Saved entries =>
◆ ◆ ◆ ◆
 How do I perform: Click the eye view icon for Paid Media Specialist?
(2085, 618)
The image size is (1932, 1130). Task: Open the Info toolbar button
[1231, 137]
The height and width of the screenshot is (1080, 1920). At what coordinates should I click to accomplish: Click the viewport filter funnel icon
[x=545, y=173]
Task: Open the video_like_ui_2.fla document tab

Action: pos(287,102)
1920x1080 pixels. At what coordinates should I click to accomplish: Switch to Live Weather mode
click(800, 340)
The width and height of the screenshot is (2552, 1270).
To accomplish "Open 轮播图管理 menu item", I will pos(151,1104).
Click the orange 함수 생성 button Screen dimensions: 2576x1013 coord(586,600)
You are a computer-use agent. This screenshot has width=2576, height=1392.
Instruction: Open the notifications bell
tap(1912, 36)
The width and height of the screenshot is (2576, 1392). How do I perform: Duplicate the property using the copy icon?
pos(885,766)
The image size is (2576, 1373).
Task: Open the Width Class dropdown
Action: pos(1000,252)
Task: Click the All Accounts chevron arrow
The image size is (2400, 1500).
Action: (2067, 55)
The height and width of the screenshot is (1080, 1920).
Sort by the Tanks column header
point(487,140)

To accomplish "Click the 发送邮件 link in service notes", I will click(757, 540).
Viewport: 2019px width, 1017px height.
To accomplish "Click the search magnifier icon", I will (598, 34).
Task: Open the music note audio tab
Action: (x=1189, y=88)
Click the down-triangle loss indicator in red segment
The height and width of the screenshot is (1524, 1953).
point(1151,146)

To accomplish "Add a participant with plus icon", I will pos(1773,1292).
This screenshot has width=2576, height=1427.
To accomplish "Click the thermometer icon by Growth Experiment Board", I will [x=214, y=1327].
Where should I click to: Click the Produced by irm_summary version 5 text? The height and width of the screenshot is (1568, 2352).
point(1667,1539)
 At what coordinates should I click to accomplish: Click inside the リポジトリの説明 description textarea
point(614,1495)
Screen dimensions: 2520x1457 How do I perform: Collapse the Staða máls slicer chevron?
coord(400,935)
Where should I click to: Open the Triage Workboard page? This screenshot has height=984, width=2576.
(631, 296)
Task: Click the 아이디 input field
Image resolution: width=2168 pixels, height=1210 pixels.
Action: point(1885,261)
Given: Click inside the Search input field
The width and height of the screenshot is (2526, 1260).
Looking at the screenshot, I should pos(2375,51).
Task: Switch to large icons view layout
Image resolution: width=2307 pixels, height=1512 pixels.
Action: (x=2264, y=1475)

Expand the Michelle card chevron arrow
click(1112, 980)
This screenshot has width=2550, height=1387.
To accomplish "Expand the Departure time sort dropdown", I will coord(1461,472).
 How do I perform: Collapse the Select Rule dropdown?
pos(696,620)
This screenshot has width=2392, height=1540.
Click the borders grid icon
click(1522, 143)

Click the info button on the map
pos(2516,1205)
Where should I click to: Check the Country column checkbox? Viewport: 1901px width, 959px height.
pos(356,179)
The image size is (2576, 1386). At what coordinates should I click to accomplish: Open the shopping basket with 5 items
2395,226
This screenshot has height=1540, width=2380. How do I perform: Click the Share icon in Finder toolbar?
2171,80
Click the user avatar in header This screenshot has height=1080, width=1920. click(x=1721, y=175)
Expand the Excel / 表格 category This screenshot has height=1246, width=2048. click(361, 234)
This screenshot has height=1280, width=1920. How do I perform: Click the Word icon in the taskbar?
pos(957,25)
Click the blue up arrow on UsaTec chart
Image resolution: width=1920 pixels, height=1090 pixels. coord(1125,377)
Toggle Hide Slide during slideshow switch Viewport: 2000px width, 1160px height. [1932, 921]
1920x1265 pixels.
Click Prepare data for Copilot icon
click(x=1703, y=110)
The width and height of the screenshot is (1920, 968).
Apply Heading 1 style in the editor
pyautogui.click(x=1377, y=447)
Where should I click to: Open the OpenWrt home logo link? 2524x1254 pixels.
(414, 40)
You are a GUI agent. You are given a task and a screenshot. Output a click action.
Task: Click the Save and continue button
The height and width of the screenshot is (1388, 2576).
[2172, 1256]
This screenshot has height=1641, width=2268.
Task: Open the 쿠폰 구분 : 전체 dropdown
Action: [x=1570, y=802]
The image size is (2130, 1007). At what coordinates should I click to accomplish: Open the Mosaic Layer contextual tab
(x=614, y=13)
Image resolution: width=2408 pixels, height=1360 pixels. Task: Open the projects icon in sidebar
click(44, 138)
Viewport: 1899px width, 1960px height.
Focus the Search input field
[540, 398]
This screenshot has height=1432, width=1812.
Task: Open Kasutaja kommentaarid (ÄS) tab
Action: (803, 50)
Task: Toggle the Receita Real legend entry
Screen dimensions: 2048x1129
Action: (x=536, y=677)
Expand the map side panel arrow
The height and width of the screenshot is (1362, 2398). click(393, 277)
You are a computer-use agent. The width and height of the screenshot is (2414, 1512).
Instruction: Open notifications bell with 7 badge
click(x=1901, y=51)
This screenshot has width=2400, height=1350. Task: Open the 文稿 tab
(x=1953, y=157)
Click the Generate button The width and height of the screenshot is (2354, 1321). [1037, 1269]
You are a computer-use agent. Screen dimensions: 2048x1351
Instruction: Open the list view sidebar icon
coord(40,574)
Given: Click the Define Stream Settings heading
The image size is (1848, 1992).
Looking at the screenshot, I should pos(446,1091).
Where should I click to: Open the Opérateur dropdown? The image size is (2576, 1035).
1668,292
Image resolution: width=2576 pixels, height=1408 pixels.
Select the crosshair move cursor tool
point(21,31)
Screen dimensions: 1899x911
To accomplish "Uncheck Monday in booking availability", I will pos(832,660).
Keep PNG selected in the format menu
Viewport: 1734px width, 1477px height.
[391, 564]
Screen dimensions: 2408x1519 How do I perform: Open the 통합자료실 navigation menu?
◆ ◆ ◆ ◆
How to complete this task => Set down precisely the lines above between the line holding "Click the user" and the line holding "Expand the Excel", inclusive, and nothing beyond them.

Your solution =>
Click the user avatar in header This screenshot has height=1080, width=1920. click(x=1721, y=175)
Expand the Excel / 表格 category This screenshot has height=1246, width=2048. click(361, 234)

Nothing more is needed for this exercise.